**TASK STATEMENT**.
In the listing below, find the line with "Click the green", then repeat exactly every line from the top through that one.

**EXERCISE DATA**.
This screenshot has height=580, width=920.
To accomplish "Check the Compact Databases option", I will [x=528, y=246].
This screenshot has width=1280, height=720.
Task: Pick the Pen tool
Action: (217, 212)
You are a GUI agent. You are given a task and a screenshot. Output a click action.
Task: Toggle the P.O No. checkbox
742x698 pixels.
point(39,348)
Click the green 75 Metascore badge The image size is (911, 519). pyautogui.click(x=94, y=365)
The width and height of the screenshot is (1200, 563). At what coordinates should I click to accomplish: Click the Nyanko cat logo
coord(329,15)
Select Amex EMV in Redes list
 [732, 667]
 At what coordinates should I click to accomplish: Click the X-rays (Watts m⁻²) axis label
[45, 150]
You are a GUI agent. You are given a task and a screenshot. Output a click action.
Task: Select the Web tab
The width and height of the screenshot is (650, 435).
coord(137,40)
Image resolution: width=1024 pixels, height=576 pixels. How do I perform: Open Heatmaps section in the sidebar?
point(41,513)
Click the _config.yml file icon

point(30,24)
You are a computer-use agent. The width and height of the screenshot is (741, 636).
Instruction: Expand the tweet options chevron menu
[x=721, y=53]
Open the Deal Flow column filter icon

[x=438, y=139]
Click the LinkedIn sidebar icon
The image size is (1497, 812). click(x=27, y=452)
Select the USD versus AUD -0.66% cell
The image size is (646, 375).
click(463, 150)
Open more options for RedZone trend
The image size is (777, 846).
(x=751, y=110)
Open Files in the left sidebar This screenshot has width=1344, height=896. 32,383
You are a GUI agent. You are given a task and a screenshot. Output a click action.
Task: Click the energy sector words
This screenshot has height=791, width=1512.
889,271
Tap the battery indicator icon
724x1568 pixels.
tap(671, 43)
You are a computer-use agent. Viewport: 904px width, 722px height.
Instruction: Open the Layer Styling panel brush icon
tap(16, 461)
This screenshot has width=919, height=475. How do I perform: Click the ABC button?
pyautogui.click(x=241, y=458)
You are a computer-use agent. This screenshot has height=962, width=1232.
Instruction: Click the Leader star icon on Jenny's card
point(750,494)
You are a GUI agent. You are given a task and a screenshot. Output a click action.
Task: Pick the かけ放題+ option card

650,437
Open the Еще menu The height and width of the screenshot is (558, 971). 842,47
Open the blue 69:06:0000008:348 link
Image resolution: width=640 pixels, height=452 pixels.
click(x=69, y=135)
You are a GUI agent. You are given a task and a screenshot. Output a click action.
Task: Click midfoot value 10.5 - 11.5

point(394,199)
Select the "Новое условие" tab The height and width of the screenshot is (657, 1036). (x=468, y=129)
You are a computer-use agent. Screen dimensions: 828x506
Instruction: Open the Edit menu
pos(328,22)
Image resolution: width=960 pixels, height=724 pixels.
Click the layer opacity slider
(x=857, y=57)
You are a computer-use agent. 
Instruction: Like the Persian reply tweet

**WORKED SOLUTION**.
This screenshot has height=580, width=920.
To accomplish "Check the Compact Databases option", I will [x=528, y=246].
This screenshot has width=1280, height=720.
Task: Pick the Pen tool
Action: (217, 212)
You are a GUI agent. You are given a task and a screenshot. Output a click action.
Task: Toggle the P.O No. checkbox
742x698 pixels.
point(39,348)
Click the green 75 Metascore badge The image size is (911, 519). pyautogui.click(x=94, y=365)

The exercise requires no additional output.